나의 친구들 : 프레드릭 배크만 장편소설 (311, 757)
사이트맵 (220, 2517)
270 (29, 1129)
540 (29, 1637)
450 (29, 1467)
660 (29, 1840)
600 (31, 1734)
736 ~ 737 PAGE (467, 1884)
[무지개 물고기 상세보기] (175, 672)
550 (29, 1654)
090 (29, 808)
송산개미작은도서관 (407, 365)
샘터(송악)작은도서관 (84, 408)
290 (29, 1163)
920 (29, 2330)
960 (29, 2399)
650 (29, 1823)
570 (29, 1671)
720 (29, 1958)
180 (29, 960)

■ What is expected: Word for word, write out each of the records above.

■ Problem solution:
나의 친구들 : 프레드릭 배크만 장편소설 (311, 757)
사이트맵 (220, 2517)
270 (29, 1129)
540 (29, 1637)
450 (29, 1467)
660 (29, 1840)
600 (31, 1734)
736 ~ 737 PAGE (467, 1884)
[무지개 물고기 상세보기] (175, 672)
550 (29, 1654)
090 (29, 808)
송산개미작은도서관 (407, 365)
샘터(송악)작은도서관 (84, 408)
290 (29, 1163)
920 (29, 2330)
960 (29, 2399)
650 (29, 1823)
570 (29, 1671)
720 (29, 1958)
180 (29, 960)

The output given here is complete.